Effective feedback isn’t a one-time comment—it’s a continuous loop. When students receive feedback quickly, act on it, and see their progress, learning deepens and confidence grows. For teachers, well-structured loops make instruction responsive and meaningful.

What is a Feedback Loop?

A feedback loop is a repeatable cycle: Elicit → Interpret → Respond → Follow Up → Reflect.
Done consistently, this process transforms assessment into action and ensures that feedback leads to improvement rather than frustration.

Core Principles of Effective Feedback Loops

  • Timely: Provide feedback while the task is still fresh.

  • Specific: Focus on the work, not the student. Example: “Add one counterexample to strengthen your claim.”

  • Actionable: Every comment should guide the next step.

  • Bidirectional: Students respond, and teachers adapt in return.

  • Visible: Show progress by tracking feedback and revisions.
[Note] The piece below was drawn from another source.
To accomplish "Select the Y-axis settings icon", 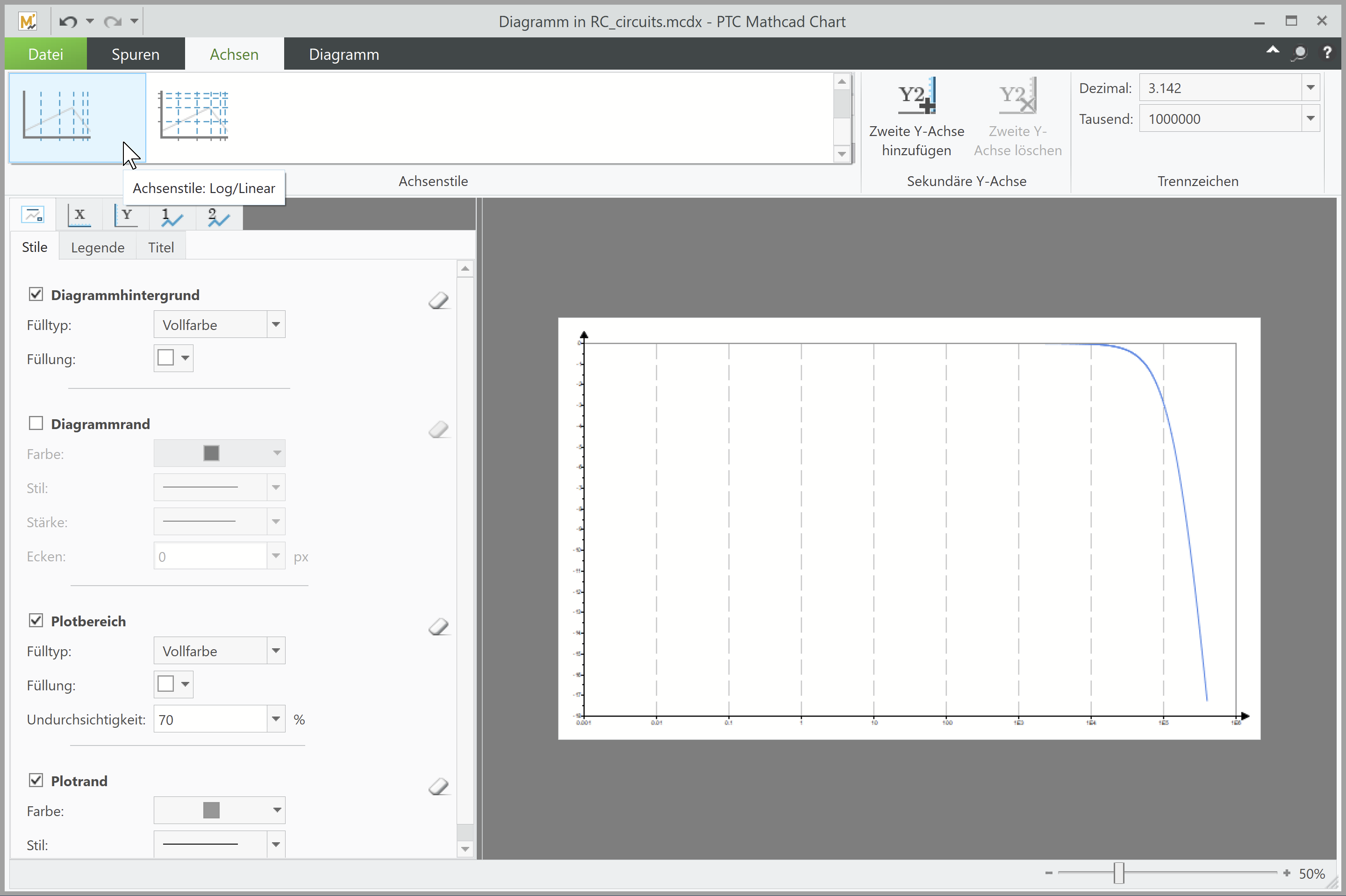I will (x=126, y=215).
  • Sustainable: Use tools like comment banks and codes to save time.

The 5-Step Classroom Loop

  1. Elicit Evidence – Quick checks: exit tickets, whiteboards, or quizzes.

  2. Interpret – Sort responses into Got it / Almost / Not yet.
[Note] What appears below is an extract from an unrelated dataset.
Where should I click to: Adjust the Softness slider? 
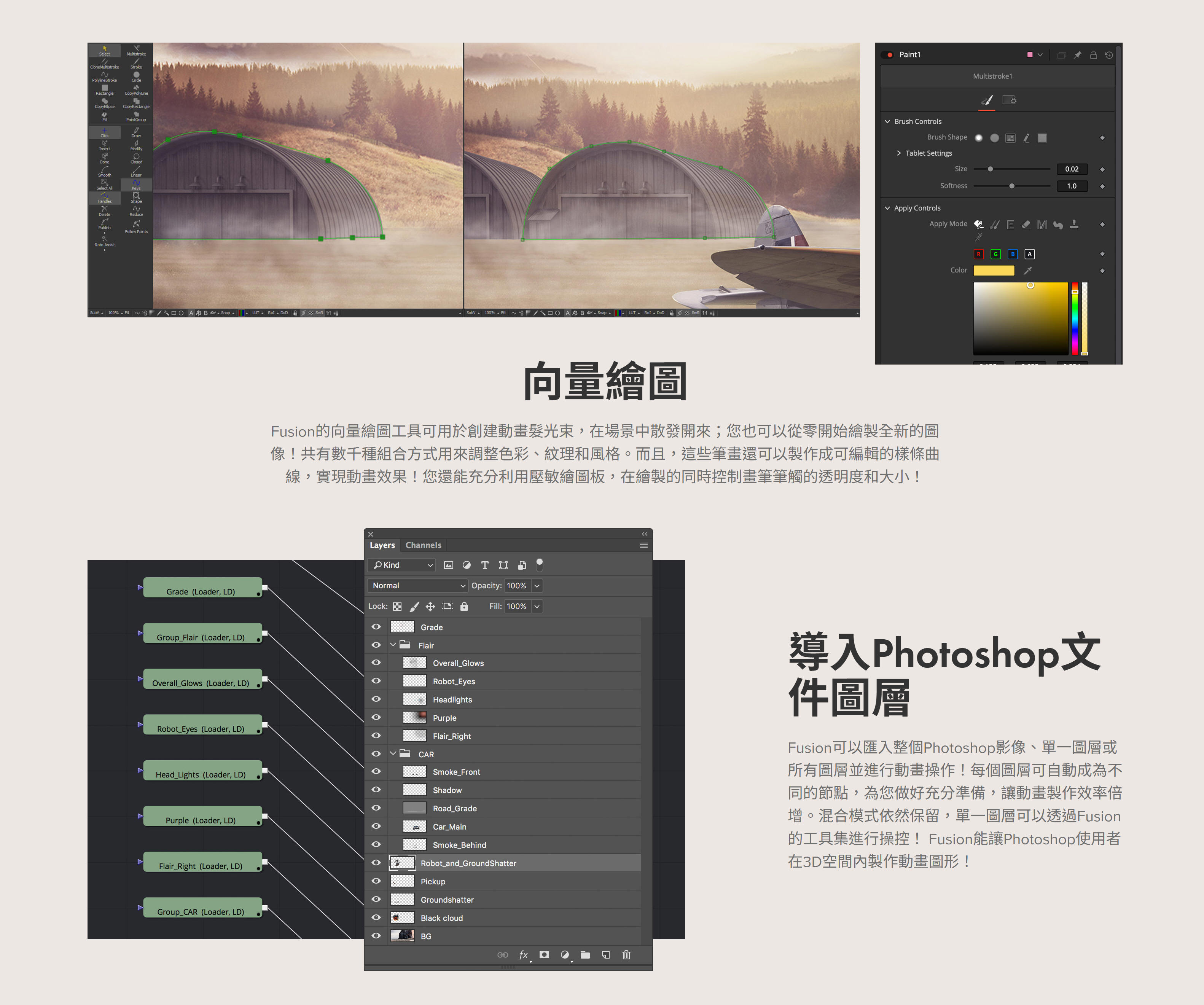[1011, 186]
  3. Respond – Provide targeted next steps: extension, reteach, or quick fix.

  4. Follow Up – Require visible change (revision, retry, or reflection).

  5. Reflect – Students set micro-goals tied to success criteria.

High-Impact Techniques

  • Live marking with quick codes (✔, ~, △).

  • Comment banks for reusable, tailored feedback.

  • Success-criteria checklists for self-assessment.

  • Two-minute student conferences during independent work.

  • Whole-class feedback sheets for common trends.

Why Feedback Loops Matter

Strong loops close the gap between assessment and action. Instead of leaving students with abstract advice, they build momentum by ensuring every comment is used, applied, and reflected upon.